Yesterday I yet again laid out a series of my photographs edited with a special effects software I'm enamored of.
This kind of thing:
This picture looks a little like an illustration. But yesterday the pictures all looked like watercolor paintings, so I joked about them being real watercolor paintings. The joke being that they were all watercolor paintings that took me two minutes to make, because all I did was select a particular editing effect to get the pictures to look like they did.
And that's fair enough.
None of it takes very long.
In a way.
You just take a hundred pictures.
You sort through them, deleting as many as you can.
Then you go in and edit; adjust the color, the contrast, the exposure. You sharpen it. You experiment.
Then you stash a bunch of them away in folders and try and delete a few more.
You try a few more things with the few you have left.
You do a few more edits until you have one of them you really like.
Maybe you use it, maybe you don't. You set it aside.
Then you search for months for a photo software that does things you picture might be possible, but that you can't do on your own.

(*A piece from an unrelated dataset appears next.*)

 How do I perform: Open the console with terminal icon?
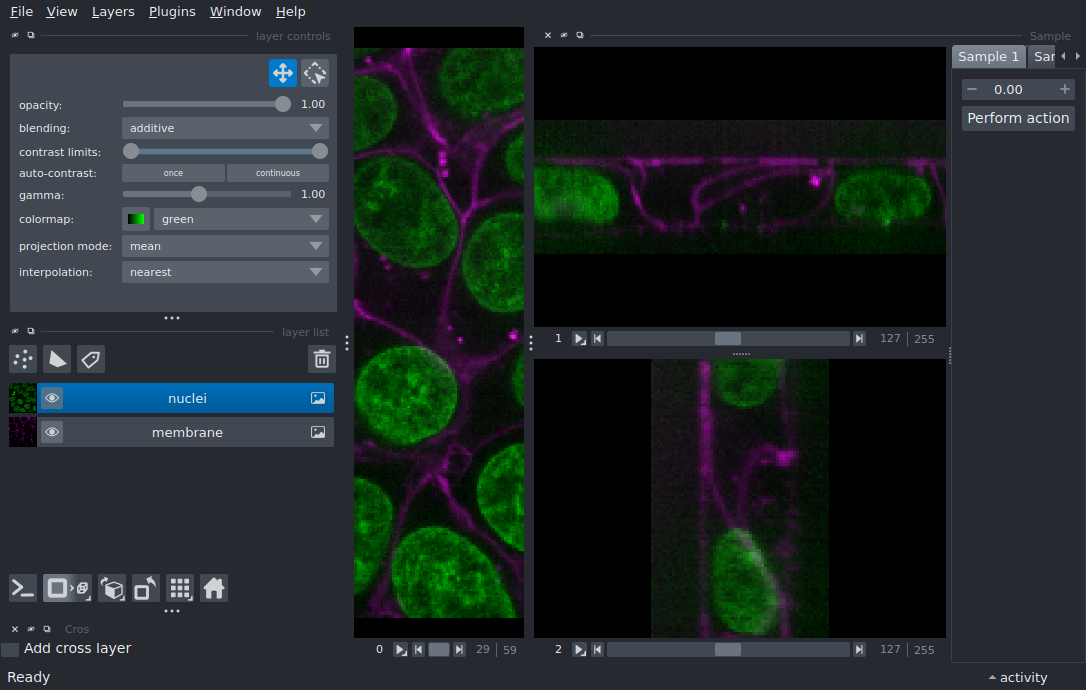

Finally you find the very thing! It's a miracle. It's super exciting.
You buy it up.
You pull out your picture and you run it through 50 different filters until you find the one that really works for what it is.
Then you edit it some more in relation to that.
And that really is that. See above.
And the weird thing is that it genuinely, when it works, feels like it was incredibly easy.
But I guess we all know:
Nothing easy comes without effort.
Ever since you got the camera, you have been a happy man with a mission. And the fun seems to be that you don't quite know the mission until you get there.
ReplyDeleteYes, I suppose so. And it seems to be a mission that keeps expanding!